# WHAT THIS TASK INVOLVES
Turn the material, from its first line up to and including the line containing "Viewport: 550px width, 420px height. 492,66", into a numbered list, skipping blank lines and leaving out the pictures.

(Document and screenshot pointing entries)
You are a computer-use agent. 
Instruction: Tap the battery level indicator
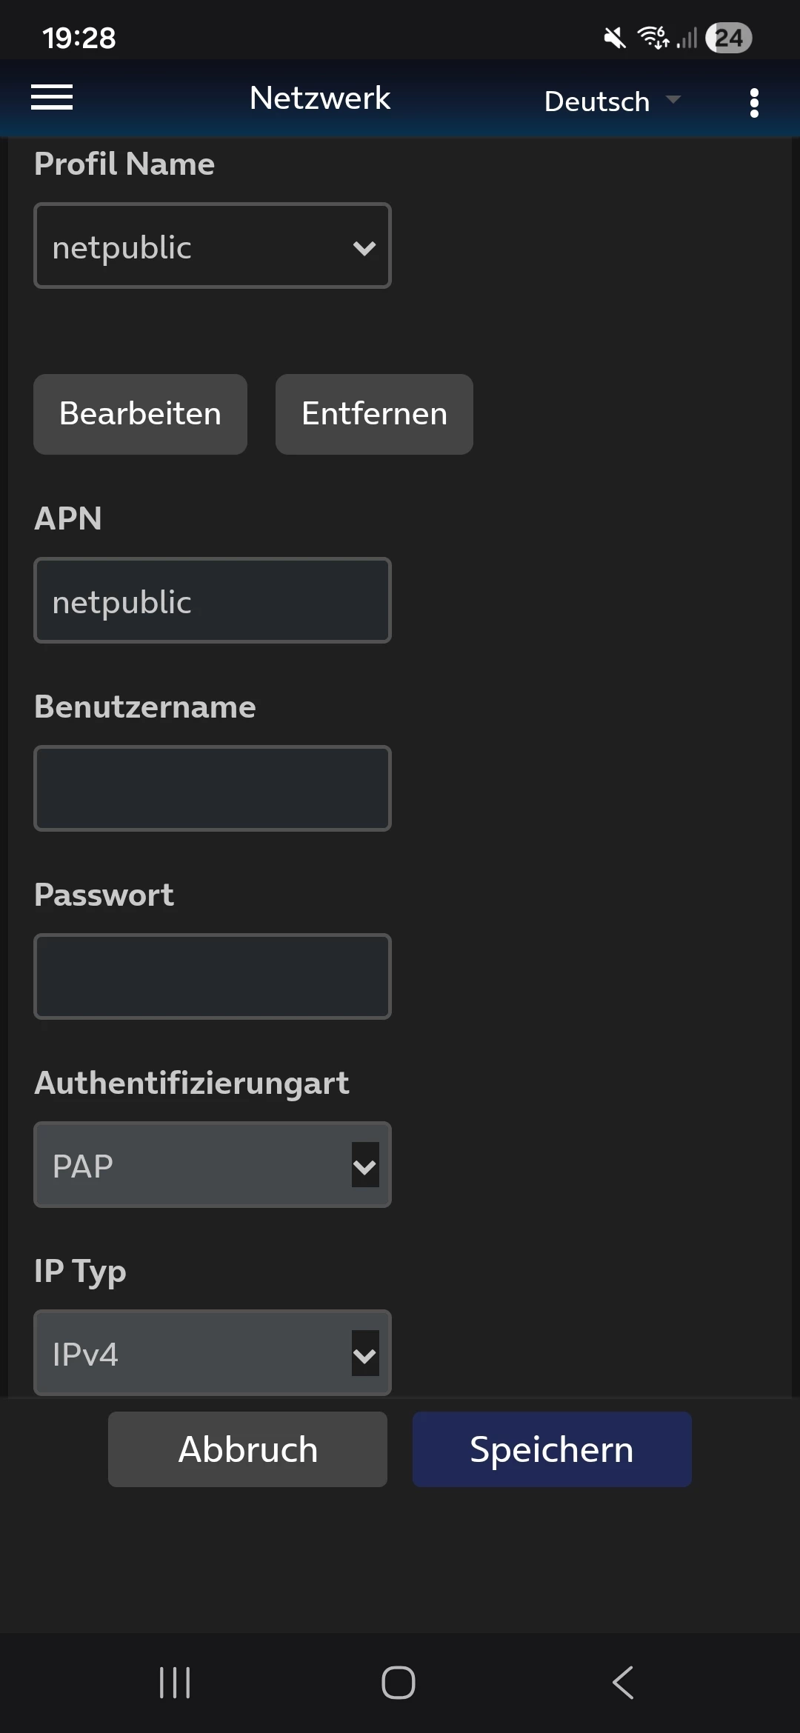point(728,37)
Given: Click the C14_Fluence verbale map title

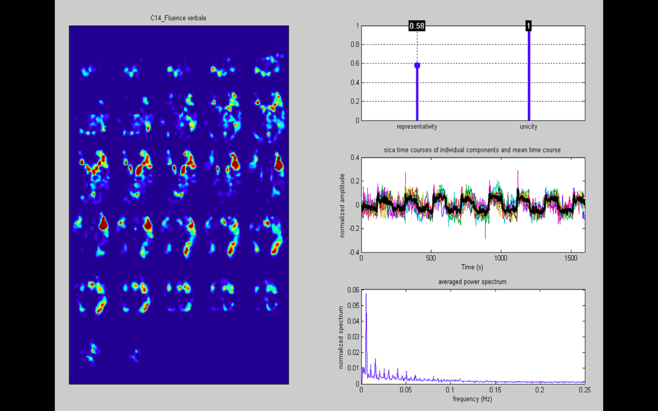Looking at the screenshot, I should (x=178, y=18).
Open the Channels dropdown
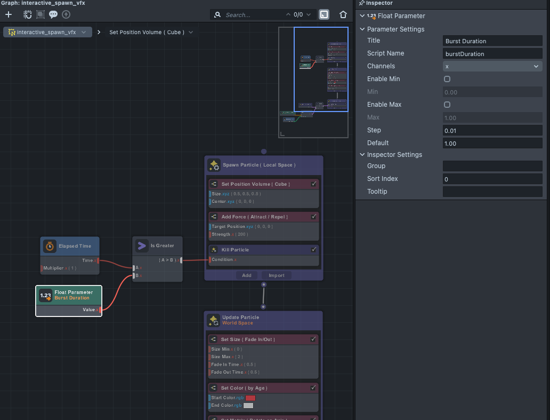Viewport: 550px width, 420px height. 492,66
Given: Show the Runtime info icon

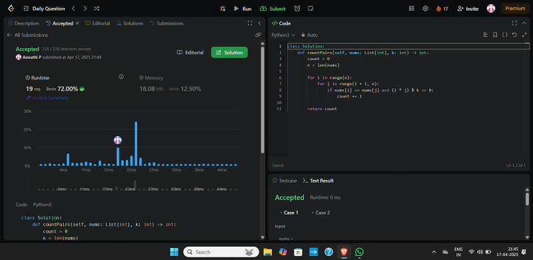Looking at the screenshot, I should click(121, 77).

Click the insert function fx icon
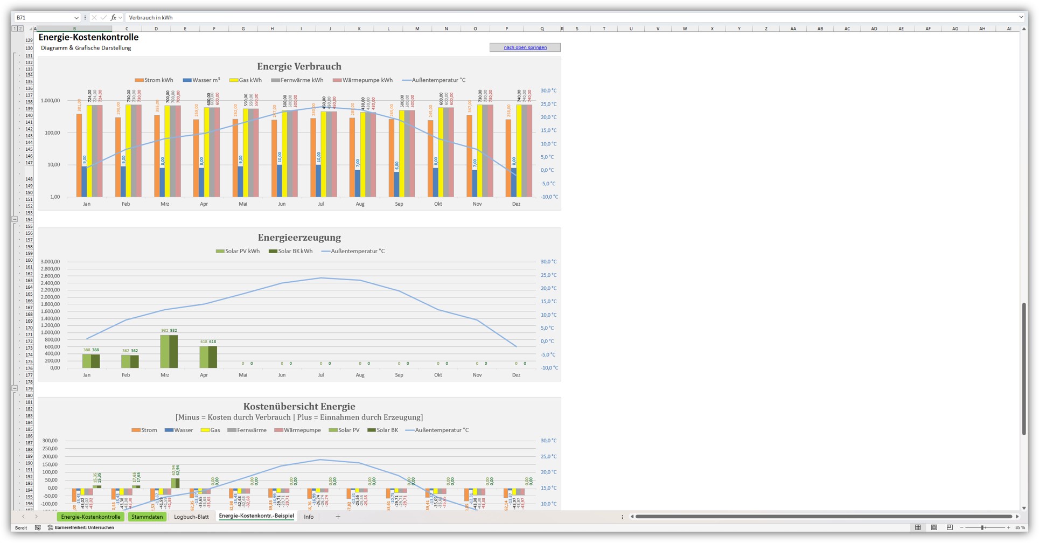113,18
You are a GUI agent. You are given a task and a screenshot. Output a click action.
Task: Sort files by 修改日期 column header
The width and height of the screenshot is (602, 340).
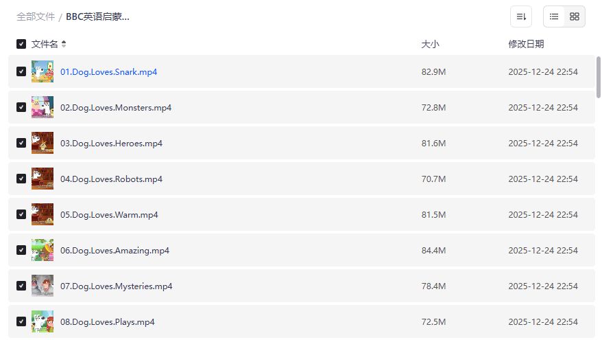(526, 44)
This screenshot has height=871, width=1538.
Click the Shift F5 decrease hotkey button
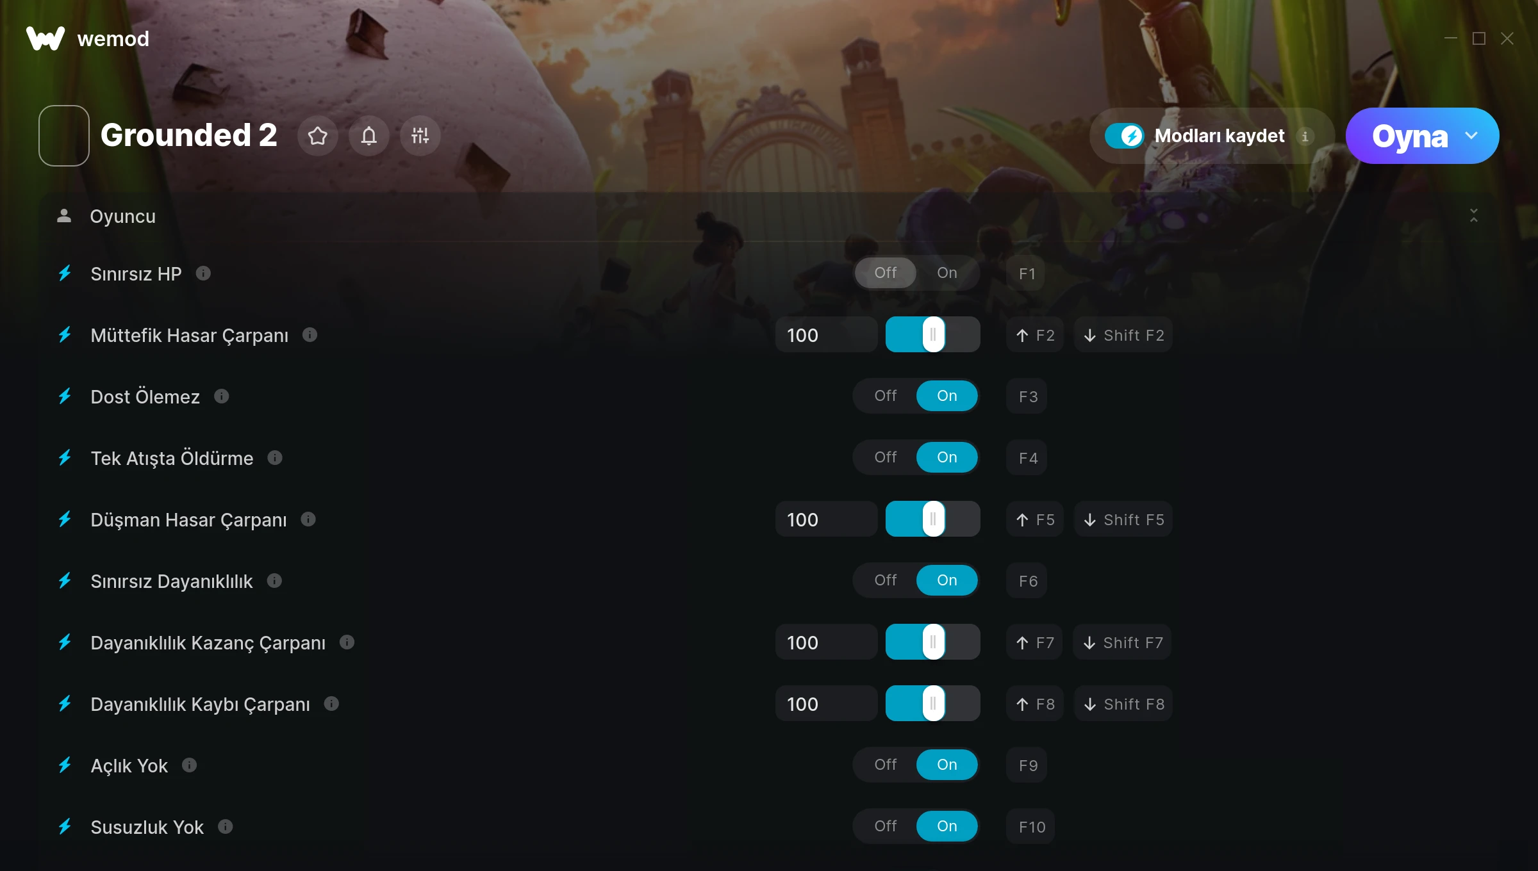[1123, 519]
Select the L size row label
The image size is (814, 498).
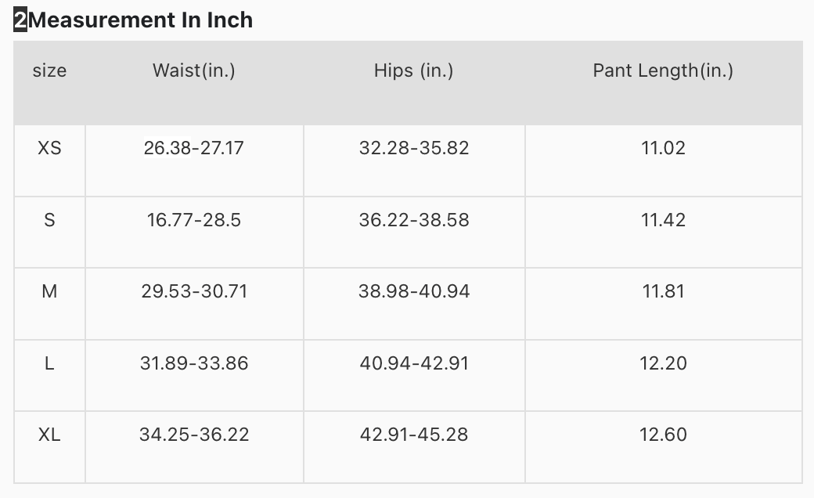click(49, 363)
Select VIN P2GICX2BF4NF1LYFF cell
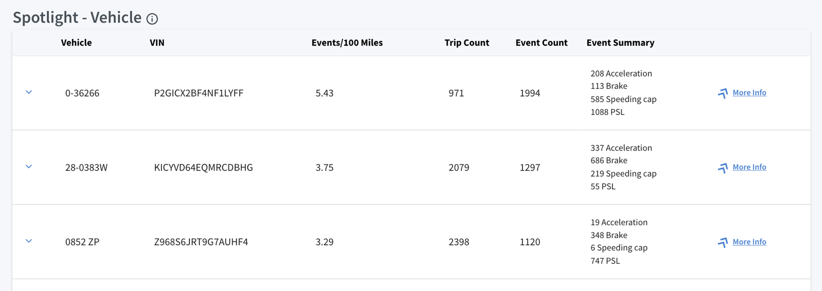This screenshot has width=822, height=291. pos(199,93)
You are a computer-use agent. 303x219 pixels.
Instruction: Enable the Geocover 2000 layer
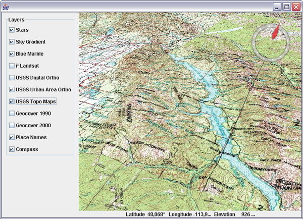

# WRITTEN ANSWER
1. You are a computer-use agent. 
2. Instruction: Tap the battery level indicator
3. point(728,37)
4. Given: Click the C14_Fluence verbale map title
5. Looking at the screenshot, I should (x=178, y=18).
6. Open the Channels dropdown
7. Viewport: 550px width, 420px height. 492,66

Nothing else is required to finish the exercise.